Glad your scan went well today Nic, enjoy your hospital free day tomorrow   

Sorry you've had a scare Ffydd, but good to hear all is good with you and baby

Mimi, new hair do woohoo, always make you feel good when you have a bit of pampering. Steffan is doing great

Hi Taffy, hope you and Morgan are well, love the new pics of him 

Hope you can get tooth sorted Kara, hope Tyler's jabs go ok

Claire, hope you and Elliot are doing well, look forward to meeting him soon!

Hope you are feeling well Pick

mw phoned this morning and I am having repeat bloods tomorrow, hopefully levels will be down and it was just a blip. I'll find out when I see the cons in a couple of weeks.


----------



## kara76

sarah so sorry i missed your post about your bloods. fingers crossed all will be clear with your next lot

we will have to meet up again soon


----------



## kara76

morning all

how is everyone?

ive just dropped the hoover on my foot and ouch im in pain and couldnt walk for a little bit! clumsy madam i am. think i will chill for a bit before attempting more housework.


----------



## PixTrix

ouch Kara, thats not good. Hope your foot is ok. Did Tyler get weighed?

Sounds like Steffan is thriving Mimi.

thinking of you Sarah, Fydd and Trickyic 

Hope Morgan is well Taffy

Haven't seen you about for a while Raven and Miriam. Hope Sam and Maia are well and keeping you busy!!

LJE - not sure if you read much Lisa but just want to say a belated happy birthday to Katie, I hope you had a lovely day.

Big hello to everyone else


----------



## kara76

Tyler is now 13lbs 6oz and is moving up the centiles! she hated the jabs this time and also has bad skin under her arms so have cream for that, she is fast asleep at the moment


----------



## Queenie1

hi all

just a quick message to say hello to you all on this thread. hope you are all well including bumps and babes. 

thinking of you all


----------



## SarahJaneH

Hi everyone

Nic, thinking of you and hoping you and bubs are doing ok   

Ffydd, hope things settled down for you too   

Kara, how are you? Sorry you can't make meet, will be good to meet up soon hun. I want to see Mimi's new hair do   

Pick, hope you are feeling well

Hi Queenie and Pix, thanks for thinking of us, hope you are both ok and will get news soon xx

Had more bloods done, level slightly lower but still above the top end of normal so will keep monitoring once a week to see how things go, hopefully they will carry on going down!
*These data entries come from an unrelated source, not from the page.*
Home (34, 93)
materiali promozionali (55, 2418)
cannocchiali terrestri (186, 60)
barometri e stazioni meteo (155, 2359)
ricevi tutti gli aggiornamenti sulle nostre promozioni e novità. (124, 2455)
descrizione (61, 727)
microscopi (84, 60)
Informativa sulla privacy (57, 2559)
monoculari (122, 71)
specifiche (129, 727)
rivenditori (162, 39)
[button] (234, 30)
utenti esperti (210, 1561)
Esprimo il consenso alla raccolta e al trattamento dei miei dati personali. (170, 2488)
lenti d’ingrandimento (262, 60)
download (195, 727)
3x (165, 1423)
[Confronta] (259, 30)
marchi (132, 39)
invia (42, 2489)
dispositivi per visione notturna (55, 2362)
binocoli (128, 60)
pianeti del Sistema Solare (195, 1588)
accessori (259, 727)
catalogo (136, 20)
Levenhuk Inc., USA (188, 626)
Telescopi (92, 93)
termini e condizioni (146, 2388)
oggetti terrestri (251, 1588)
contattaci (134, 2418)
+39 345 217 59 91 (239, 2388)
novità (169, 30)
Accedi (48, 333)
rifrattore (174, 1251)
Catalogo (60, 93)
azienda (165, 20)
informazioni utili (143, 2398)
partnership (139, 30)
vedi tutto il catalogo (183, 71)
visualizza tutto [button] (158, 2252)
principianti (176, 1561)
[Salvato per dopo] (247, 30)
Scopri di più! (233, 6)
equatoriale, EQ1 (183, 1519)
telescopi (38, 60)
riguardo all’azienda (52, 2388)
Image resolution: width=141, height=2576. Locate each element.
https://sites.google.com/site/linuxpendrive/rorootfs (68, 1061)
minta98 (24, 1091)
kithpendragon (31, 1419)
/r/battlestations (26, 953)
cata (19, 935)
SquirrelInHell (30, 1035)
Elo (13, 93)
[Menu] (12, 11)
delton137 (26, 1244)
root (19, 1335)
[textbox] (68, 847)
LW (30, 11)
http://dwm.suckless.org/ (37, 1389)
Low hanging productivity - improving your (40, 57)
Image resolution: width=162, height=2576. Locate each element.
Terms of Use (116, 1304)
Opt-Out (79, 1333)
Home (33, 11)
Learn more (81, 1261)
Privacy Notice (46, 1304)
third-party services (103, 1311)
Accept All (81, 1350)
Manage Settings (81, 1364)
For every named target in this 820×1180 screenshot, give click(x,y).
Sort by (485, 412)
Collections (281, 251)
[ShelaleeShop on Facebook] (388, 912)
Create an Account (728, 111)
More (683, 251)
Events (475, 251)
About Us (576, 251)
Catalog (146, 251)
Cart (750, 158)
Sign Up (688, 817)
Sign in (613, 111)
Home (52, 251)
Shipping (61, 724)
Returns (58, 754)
Have a good weekend all xx


----------



## spooks

hi everyone, hope you're all okay 

    hope you are well queenie 
hope all the kiddies are behaving themselves    
mummies are looking after themselves and 
bumps are doing well    - they seem to be quite a troublesome bunch on this thread    

got my scan next week so hoping all is well and I can try start to relax after that    
some days I feel preg other days nothing   

sarah jane - hope your blood behaves   
trickynic    hope you're managing to relax a bit 
Ffydd    hope you're okay now . I was told baby spooks would be huge by many different consultants and she was tiny     
love to all, sorry for no more personals - off to bed, I've been going the same time as baby spooks all this week but 8 O'clock on a friday just didn't seem right


----------



## kara76

morning all

sarah hope your ok and the levels keep dropping, dropping a;ready must be good

spooks not long til your scan now

where is everyone?

im good, tyler is mega teething and up at night and im decorating too so busy busy busy


----------



## trickynic

Loving the new ticker Kara - can't believe Tyler is 4 months old already!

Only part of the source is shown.